* Text passage:
* * *
The staff includes a registered nurse or pediatric nurse health practitioner, a dentist, a case manager and bilingual outreach workers. The van offers pregnancy testing and family planning; prenatal testing and referral; immunizations; examinations and testing for sexually transmitted diseases; HIV testing and counseling; dental screening; Medicaid enrollment; preconception exams and postpartum depression screening.
That's not all. The case manager and health educator on the bus, Angelica Castillo, does a lot more than dispense health advice. She encourages Latino parents to get involved in their children's schools and helps families find adequate housing, especially Hispanics, many of whom live six to a studio or eight to a one-bedroom apartment because they cannot afford the District's high rents.
She said it took her weeks to find city-run transitional housing for a woman from El Salvador who arrived in the District in 2000 and was essentially homeless by the next year, living from friend to friend with her four children. The situation was so disruptive that her children were in school only two days a week. The woman now has a job, and her children are in school full time and know English. They're about to move into their own apartment, and they are all enrolled in a health clinic.
"Once they feel confident in a clinic, they begin to work with the social worker and I can leave them," Castillo said. By being on the bus, she said, "I'm the bridge."
The same day Christian got his his first teeth-cleaning, Castillo played that same role for Ermitania de Leon, 23, who showed up at the bus as a "walk-in" with her 2- and 3-year-old daughters. The bus was now packed. The dentist worked on one of de Leon's daughters, while the nurse health practitioner administered an HIV test behind a closed door to another patient. De Leon needed to sign up for the D.C. Healthcare Alliance, and Castillo was talking to her about Head Start for her girls. She has a son in kindergarten.
She wants insurance, the Guatemalan immigrant said, so that she can succeed in her family planning efforts and get back to work -- maybe even into a class to learn how to read and write, not only in English, but in her native Spanish as well.
"Everything here is very nice," she said about the bus. "You can talk about all your problems."
LaOrden said that since Mary's Center took over the bus, workers have given more than 500 screenings to patients and have followed up on all the prenatal cases they have seen. They have conducted more than 500 dental checkups and cleanings, more than 50 pregnancy tests and more than 140 HIV tests. So far, 600 children have been vaccinated, while more than 115 education sessions were given regarding folic acid, oral health, family planning and how to prevent sexually transmitted diseases or HIV infection. In addition, more than 850 people have signed up for one of the District's health insurance programs for low-income people and undocumented immigrants, either the D.C. Healthy Families program or the D.C. Healthcare Alliance.
* * *
* Material shown:
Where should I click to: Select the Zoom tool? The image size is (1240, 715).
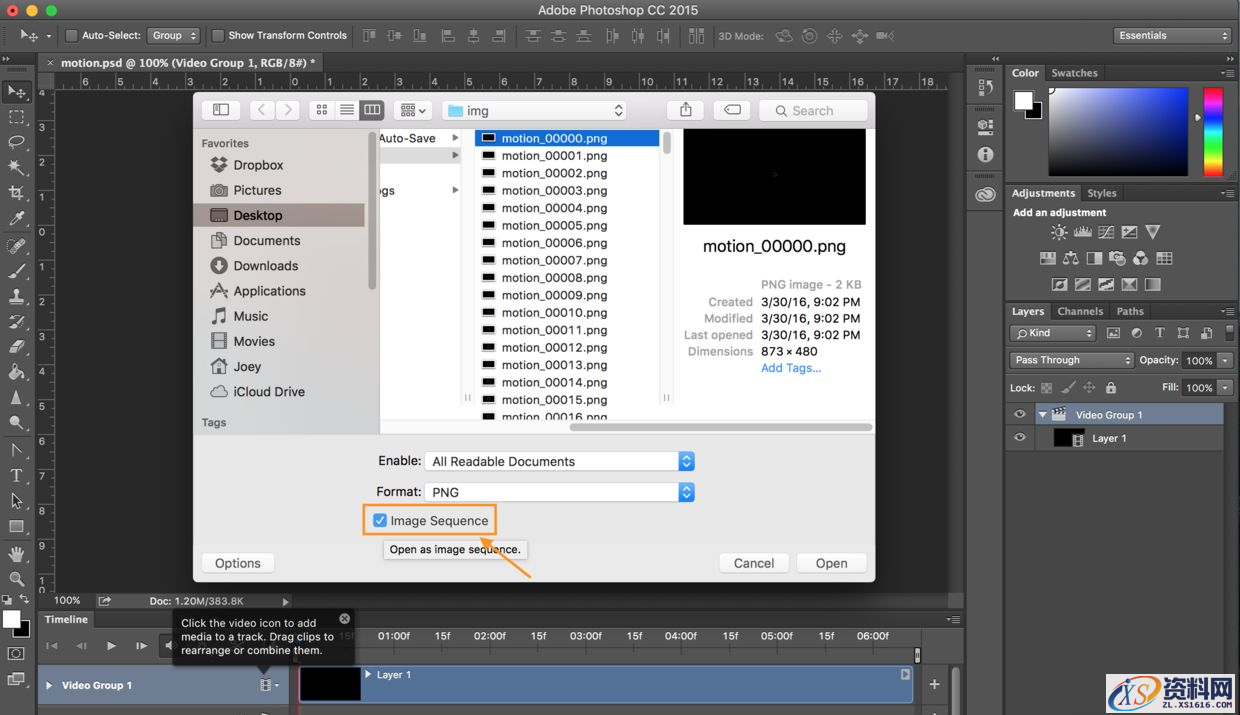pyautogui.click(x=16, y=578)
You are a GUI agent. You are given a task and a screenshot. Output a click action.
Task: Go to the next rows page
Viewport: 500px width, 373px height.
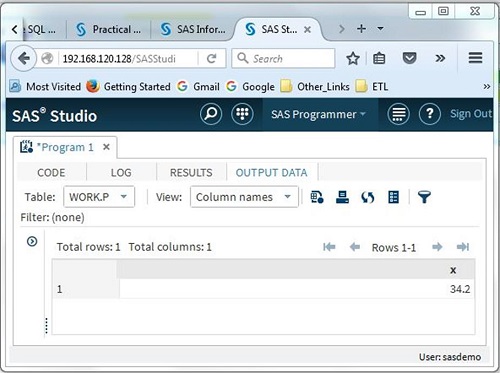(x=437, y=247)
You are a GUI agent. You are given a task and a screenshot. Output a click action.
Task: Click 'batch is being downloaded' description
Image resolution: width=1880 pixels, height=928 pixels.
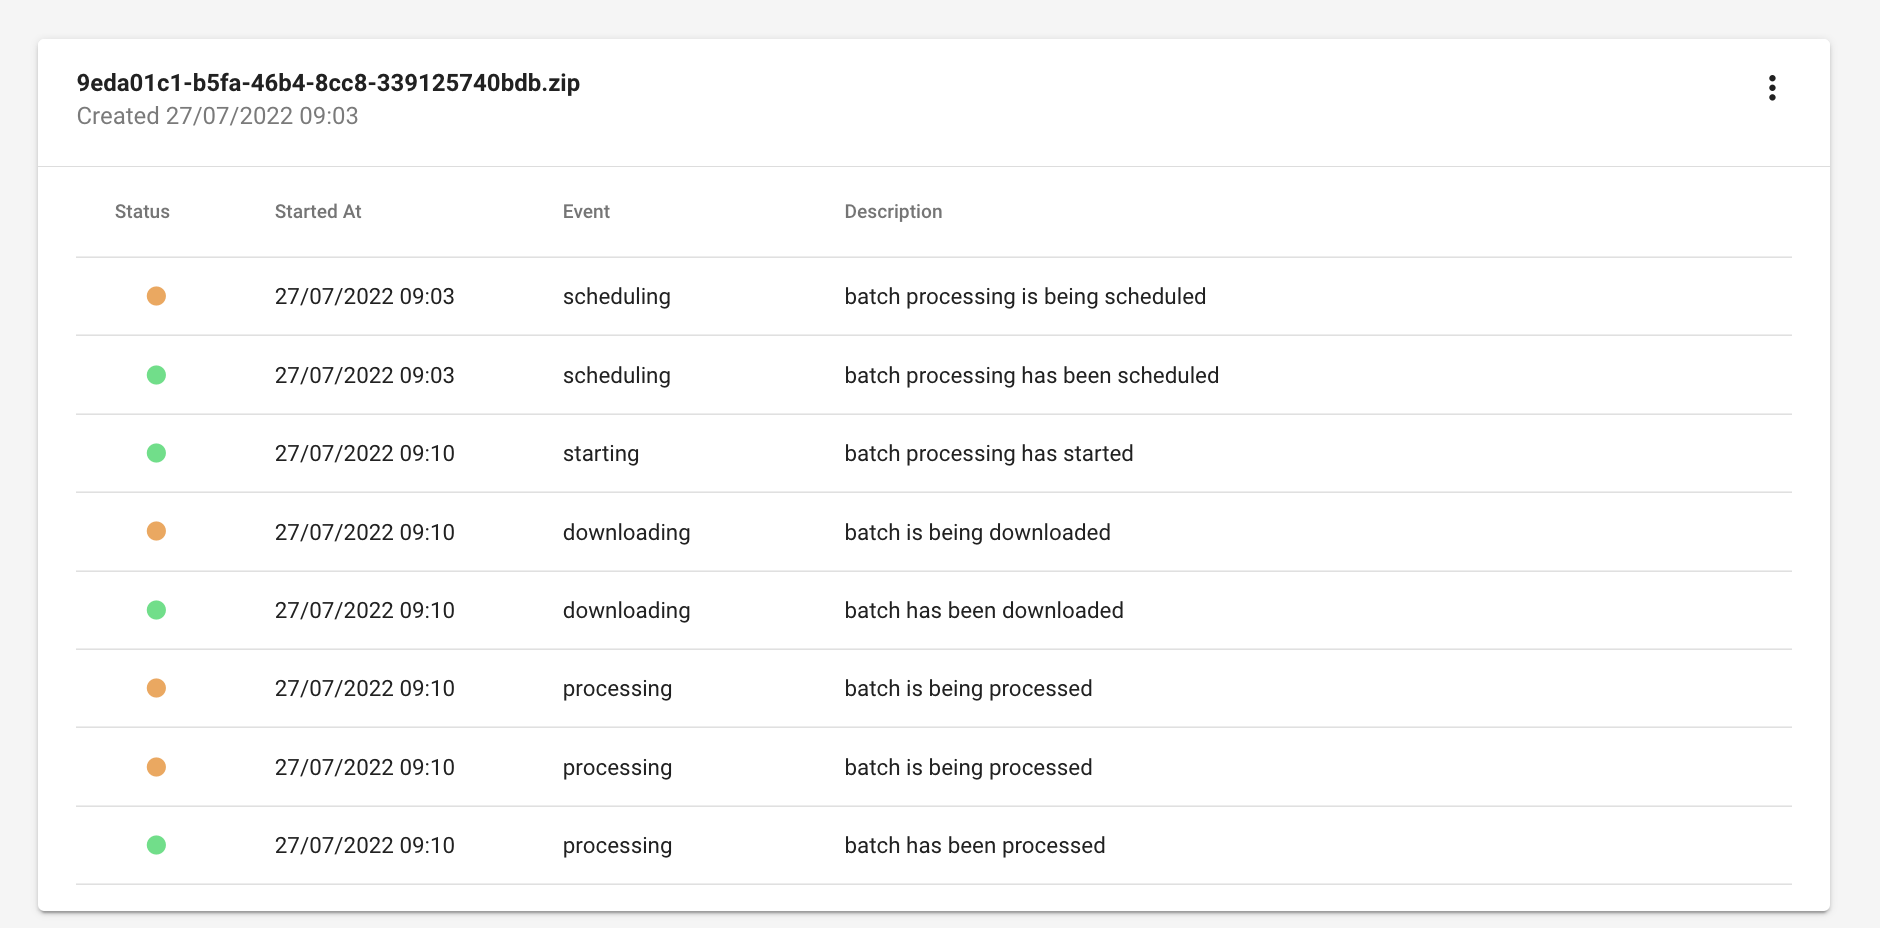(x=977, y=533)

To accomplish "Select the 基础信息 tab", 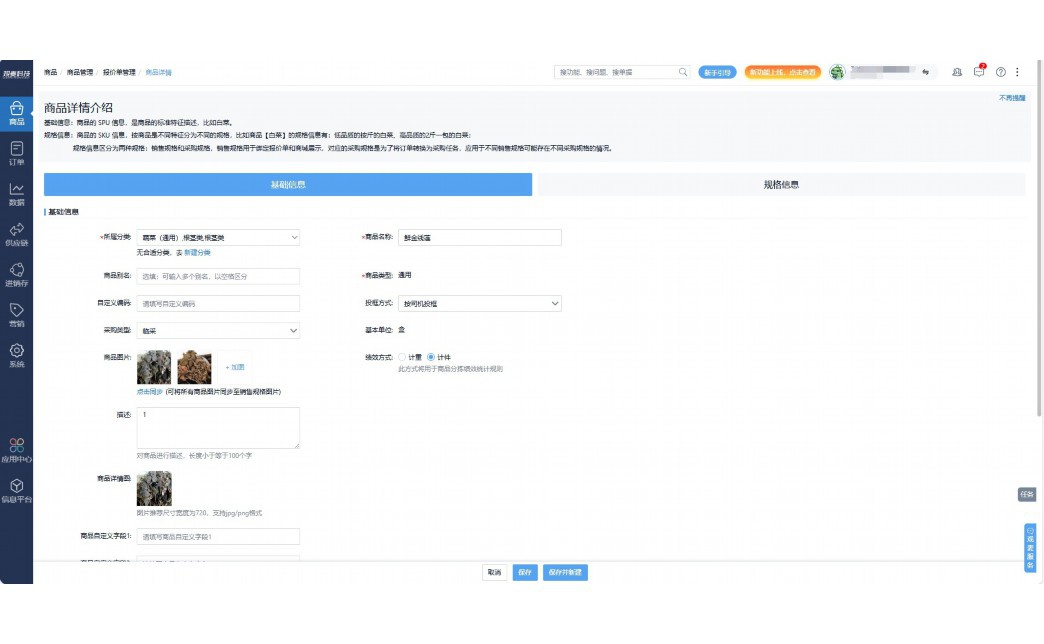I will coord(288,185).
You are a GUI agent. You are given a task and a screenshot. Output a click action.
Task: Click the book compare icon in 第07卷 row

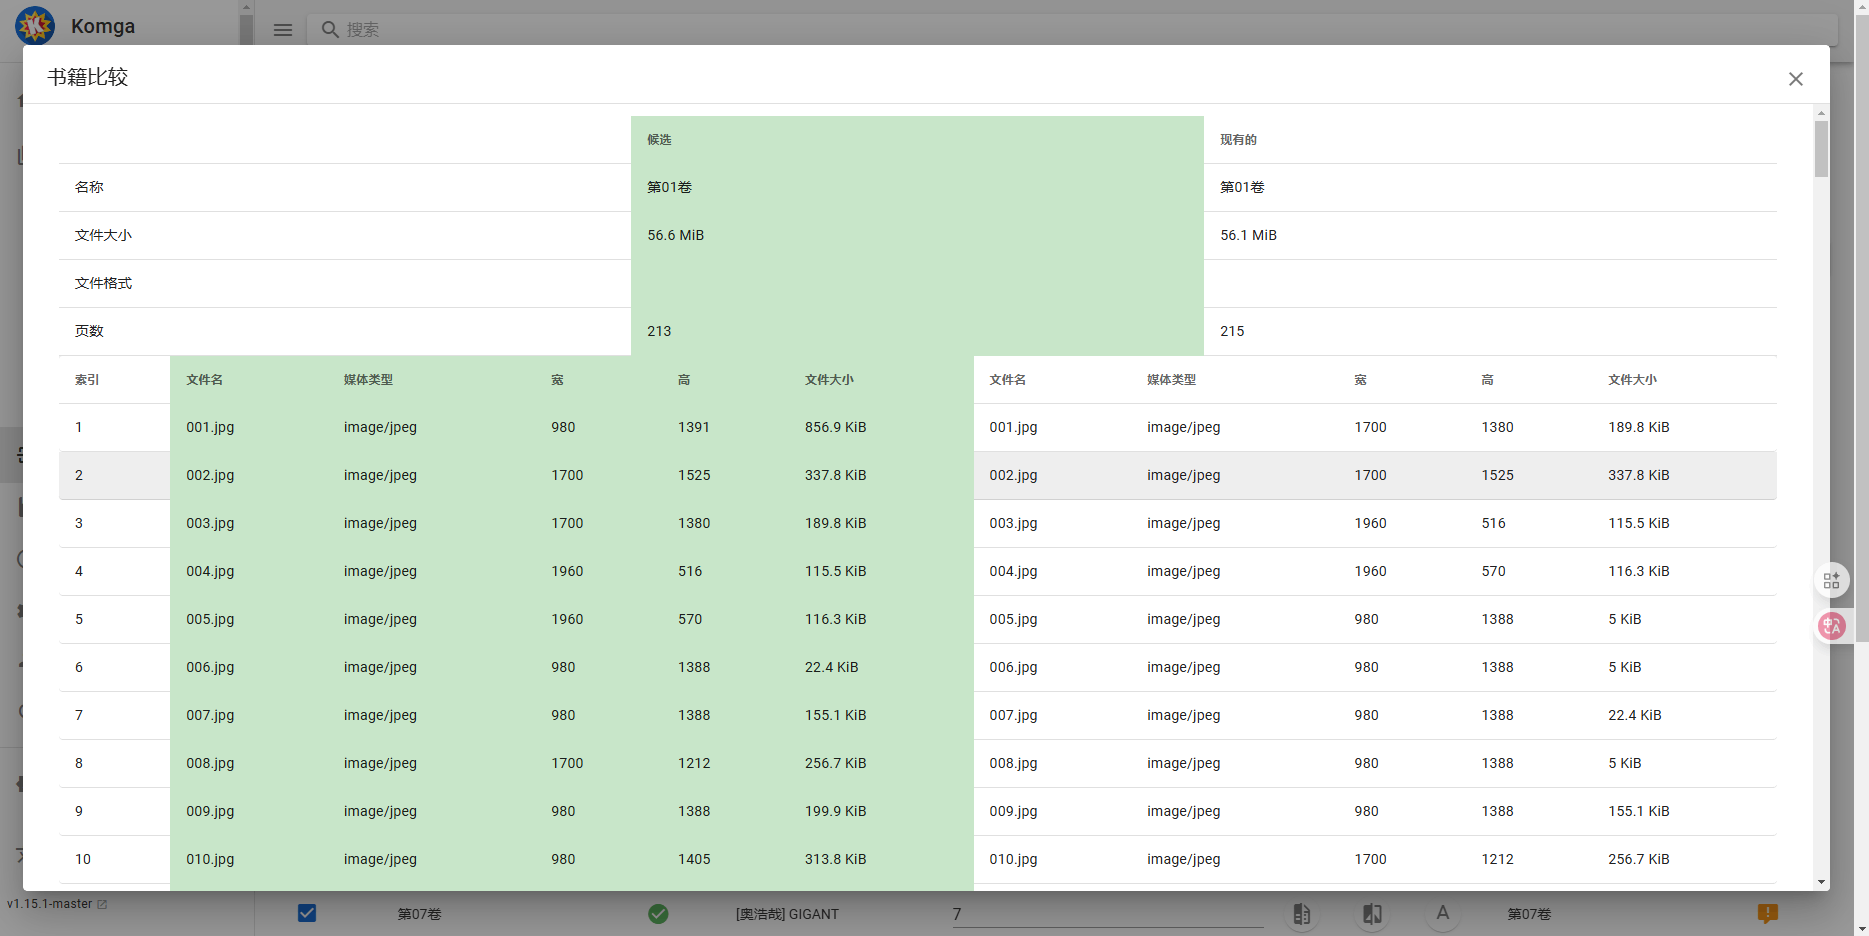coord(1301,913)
* * *
* List of tasks:
(1) According to the passage about the health van, how many children have been vaccinated so far since Mary's Center took over the bus?
(2) From the passage about the health van, write out the part that opens with the words containing "The staff includes" and closes with "postpartum depression screening.".

* Answers to the exercises:
(1) 600 children

(2)
The staff includes a registered nurse or pediatric nurse health practitioner, a dentist, a case manager and bilingual outreach workers. The van offers pregnancy testing and family planning; prenatal testing and referral; immunizations; examinations and testing for sexually transmitted diseases; HIV testing and counseling; dental screening; Medicaid enrollment; preconception exams and postpartum depression screening.